828 S.W.2d 351 | Ark. | 1992
The appellant, Richard Lee Mitchael, was convicted of raping his seven year old stepdaughter and sentenced to thirty-five years imprisonment. He contends the Trial Court erred by (1) refusing to grant a mistrial when a witness referred to a warrant that had been issued for his arrest on a prior offense, (2) admitting his work records as evidence under the business records exception to the hearsay rule absent testimony from the custodian or other qualified witness, and (3) refusing to grant his motion for new trial based on ineffective assistance of counsel. We hold (1) the reference to the prior warrant was not sufficient to cause a mistrial, (2) a qualified witness testified with respect to the business records, and (3) Mitchael has not demonstrated ineffective assistance of counsel. We affirm the conviction.
Testimony showed that on June 27,1990, the victim and her family went swimming at the Alma Swimming Pool. The group included the victim’s mother, her brother, and Mitchael. Everyone returned to the house late that afternoon, and the mother left for work about 3:15 p.m. The brother left the house shortly thereafter. Mitchael was left babysitting the victim because it was his day off from work.

THE DATA –
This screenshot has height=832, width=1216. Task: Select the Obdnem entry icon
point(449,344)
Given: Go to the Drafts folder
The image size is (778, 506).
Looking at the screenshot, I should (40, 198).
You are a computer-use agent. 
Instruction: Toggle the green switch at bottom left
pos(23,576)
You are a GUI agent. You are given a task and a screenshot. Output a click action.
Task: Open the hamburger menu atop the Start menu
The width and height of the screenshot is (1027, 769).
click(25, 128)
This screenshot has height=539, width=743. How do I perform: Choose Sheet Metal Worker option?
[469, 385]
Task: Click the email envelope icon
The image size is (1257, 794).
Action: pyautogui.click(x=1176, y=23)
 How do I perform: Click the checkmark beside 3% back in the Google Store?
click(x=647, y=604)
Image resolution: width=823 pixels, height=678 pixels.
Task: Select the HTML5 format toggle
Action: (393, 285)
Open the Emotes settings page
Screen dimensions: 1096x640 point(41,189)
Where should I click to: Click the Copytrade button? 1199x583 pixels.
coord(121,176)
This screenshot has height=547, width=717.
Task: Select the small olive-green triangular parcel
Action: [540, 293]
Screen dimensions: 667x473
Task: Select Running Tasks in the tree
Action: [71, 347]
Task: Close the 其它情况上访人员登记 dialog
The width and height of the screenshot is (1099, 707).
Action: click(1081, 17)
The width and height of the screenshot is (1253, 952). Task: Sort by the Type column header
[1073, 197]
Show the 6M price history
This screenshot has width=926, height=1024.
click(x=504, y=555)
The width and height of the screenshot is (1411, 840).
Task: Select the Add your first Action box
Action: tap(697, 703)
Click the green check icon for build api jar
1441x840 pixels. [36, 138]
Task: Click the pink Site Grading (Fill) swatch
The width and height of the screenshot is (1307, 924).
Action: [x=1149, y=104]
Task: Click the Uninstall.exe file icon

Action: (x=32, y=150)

ASSIGNMENT – Copy out the Arkansas court opinion excerpt above word for word, in full.

WRITTEN ANSWER –
828 S.W.2d 351 | Ark. | 1992
The appellant, Richard Lee Mitchael, was convicted of raping his seven year old stepdaughter and sentenced to thirty-five years imprisonment. He contends the Trial Court erred by (1) refusing to grant a mistrial when a witness referred to a warrant that had been issued for his arrest on a prior offense, (2) admitting his work records as evidence under the business records exception to the hearsay rule absent testimony from the custodian or other qualified witness, and (3) refusing to grant his motion for new trial based on ineffective assistance of counsel. We hold (1) the reference to the prior warrant was not sufficient to cause a mistrial, (2) a qualified witness testified with respect to the business records, and (3) Mitchael has not demonstrated ineffective assistance of counsel. We affirm the conviction.
Testimony showed that on June 27,1990, the victim and her family went swimming at the Alma Swimming Pool. The group included the victim’s mother, her brother, and Mitchael. Everyone returned to the house late that afternoon, and the mother left for work about 3:15 p.m. The brother left the house shortly thereafter. Mitchael was left babysitting the victim because it was his day off from work.